Torbalı Belediyesinin konuğu olarak katılacağım “24 Ocak Uğur Mumcu ve Demokrasi Şehitleri Anma Etkinliği” konuşmama hazırlanırken, Bolu’dan korkunç haber geldi.
Şu ana dek ölenlerimizin sayısı 79. Ne kolay, iki tuşa basıyorsun, sonuç beliriveriyor ekranda. Belki de asıl sorun, işte bu yabancılaşmada. İki titrek beyanat, üç sentetik manşet, dört çene suyuna çorba ekran paneli, üç beş tutuklama, kader, fıtrat, vesaire… Sonra? Yeni bir katliama kadar unutmak! Tabutların onar yirmişer mezarlığa taşınacağı yeni faciaya kadar, sanki bir daha olmayacakmış gibi yaşamak! Bu bizim hazin ahvalimizdir. Gelişmişlik turnusolünde çırpınışımızdır. Zor hayat-kolay ölüm coğrafyamızın rutinidir. Topraklarımızın tarihe "Büyük Mezarlık” olarak da yazılmasının gerekçesidir. Kof böbürlenme, tuhaf itibar, fos şaşaa paravanlarının ardındaki karanlık yanımızdır.

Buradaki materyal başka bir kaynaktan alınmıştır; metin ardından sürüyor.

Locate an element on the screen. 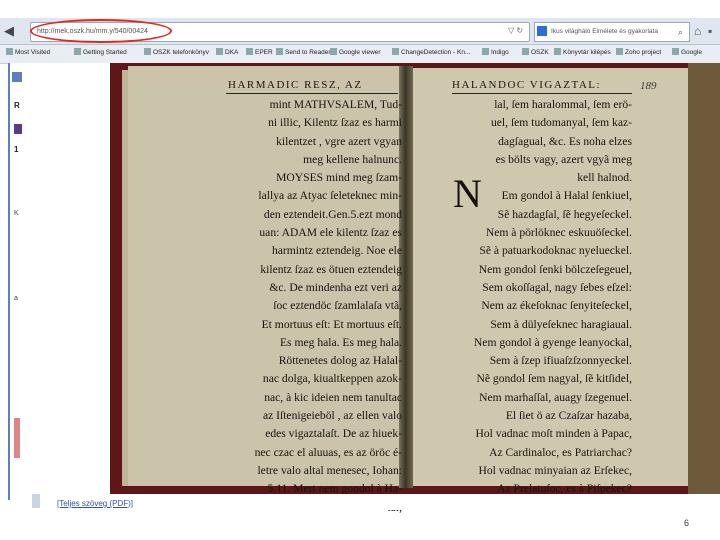 The image size is (720, 540). bookmark-item: Send to Reader is located at coordinates (304, 52).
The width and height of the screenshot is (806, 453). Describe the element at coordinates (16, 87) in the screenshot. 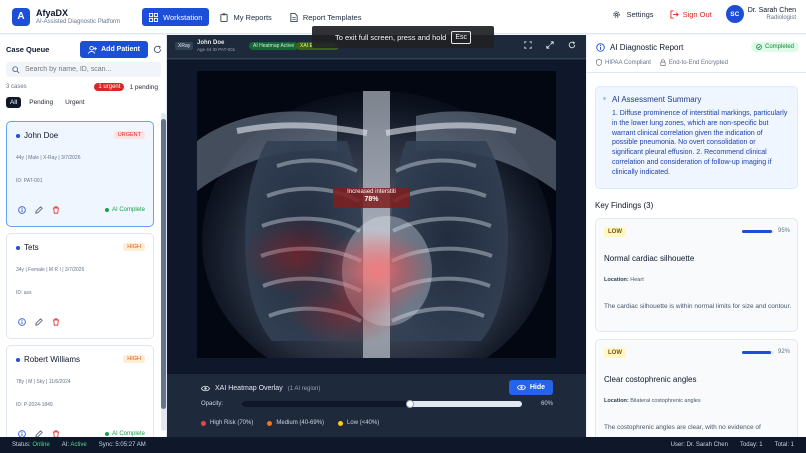

I see `case-count: 3 cases` at that location.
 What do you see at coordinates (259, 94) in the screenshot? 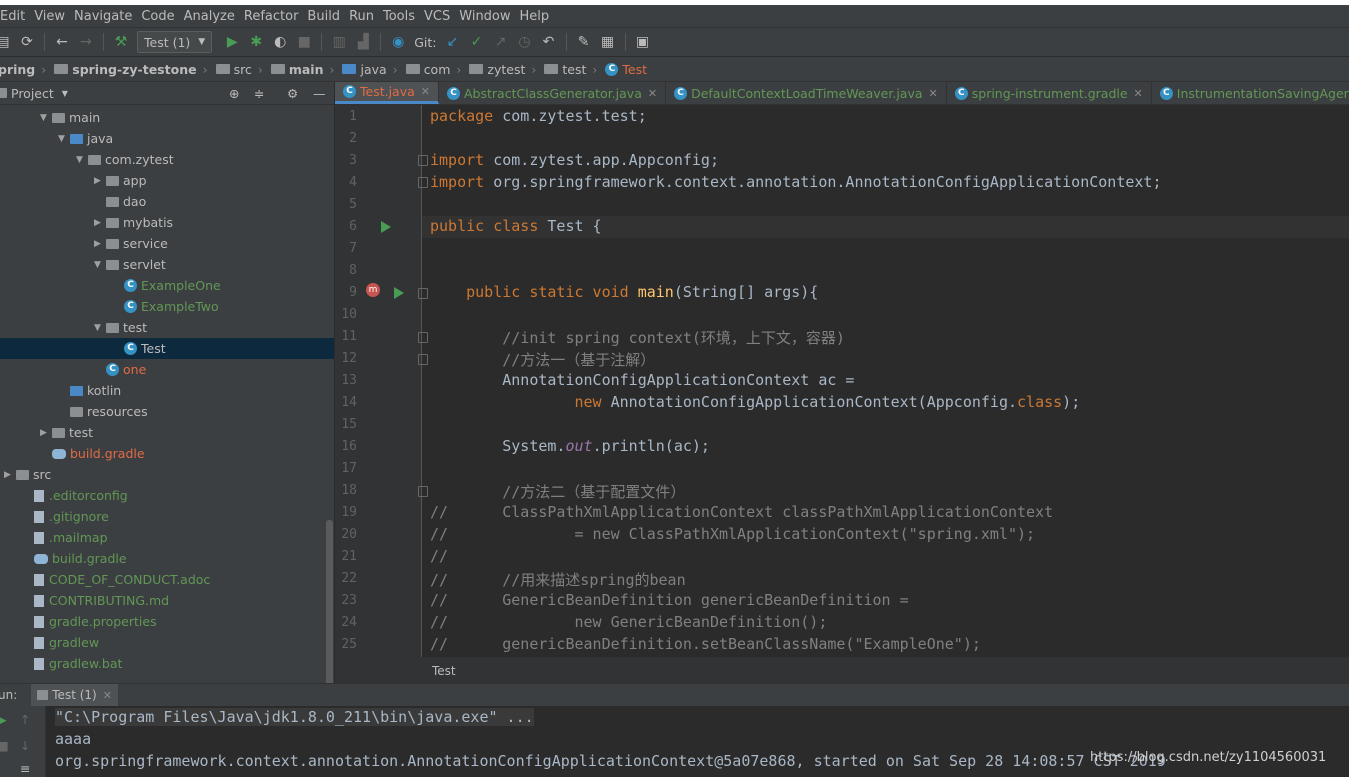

Bırakın yazı yazmayı, insanı her şeyden vaz geçirecek kadar ağır bir iklimi soluyor, hayatın her alanını boğmaya yemin etmiş bir süreçten geçiyoruz. Liyakatsizlik, çapsızlık, cehalet, görgüsüzlük, ilkellik, kabalık ve yüzsüzlük bataklığına sıkışıp kalmış gibiyiz.
Umutsuz olmayalım, elbette. Karamsarlık bir hastalıktır, amenna. Moralimizi yitirmeyelim, kuşkusuz. Ama bunlar gerçeği görmemizi de engellememeli. Acılar, yıkımlar biz alışalım diye değil, bir daha yaşanmaması için birer uyarıdır. Alışkanlık, en büyük hastalıktır. Eşitsizliğe, adaletsizliğe, hukuksuzluğa, ilkesizliğe alışmaya başladığımız anda, değil 79, 7799 kişi kavrularak ölse ne olur? Önceki gün Soma’da, dün patlayıcı fabrikasında, bugün kayak merkezinde ne olduysa, ne olacaksa o olur.
Sözü uzatmanın ne yeri, ne zamanıdır. Bugün devletin ve belirli bir süre için seçilmişlerin, atanmışların ve nihayet bu ülkede yaşayan herkesin öncelikli hedefi, bu facialara alışmayı engellemektir. Halının altına süpürülmeyeceğine, buharlaştırılmayacağına, katillerin korunmayacağına, yandaş-karşıt ayrımı yapılmayacağına olan inancı yaratmak ve pekiştirmektir. Toplumsal çöküşü hızlandıracak, güven ve umut duygusunu mahvedecek, bireysel ve toplumsal adalet duygusunu dinamitleyecek şey, bu gerçeğin unutulmasıdır.
Alfred Hitchcock filmlerinden, Stephan King romanlarından fırlayıp gelmiş gibi duran o otel enkazına bakıyorum. Gözümün önünden Madımak Oteli, depremin toz yığına çevirdiği apartmanlar ve belleğimizden silinmeyen silinmemesi gereken nice katliamlar ile yitirdiklerimizin yüzleri geçiyor. O ateşin ne olduğunu, o alevlerin neler yapabileceğini 6 yaşında öğrendim ben. Babamı evimiz yandığında yitirmiştim. Kişisel bir öyküyle sizi meşgul etmek istemem ama her faciadan sonra atılan nutukların, saçma sapan hüzün pozlarının garabetini, 55 yıldır çok iyi bilirim. Her sahtekârlık, işte bu yüzden midemi alt üst eder.
Bu yazıyı okuduğunuz günün akşamında, Torbalı’da bir salonda 24 Ocak Demokrasi Şehitleri üstüne bir şeyler söylemeye çalışacağım. Büyük olasılıkla sözlerimi, son zamanlarda çok sık yinelediğim Nazım Hikmet’in şu dizesiyle bitireceğim: “Ölümün adil olması için, hayatın adil olması lazım!”
O hayatı bizden başka kimse adil ve yaşanır kılamaz. Gidenlerimizden bunu öğrenemediysek, gelenlerimizin yüzüne bakamayız. Mesela bu kadar yalındır, basittir.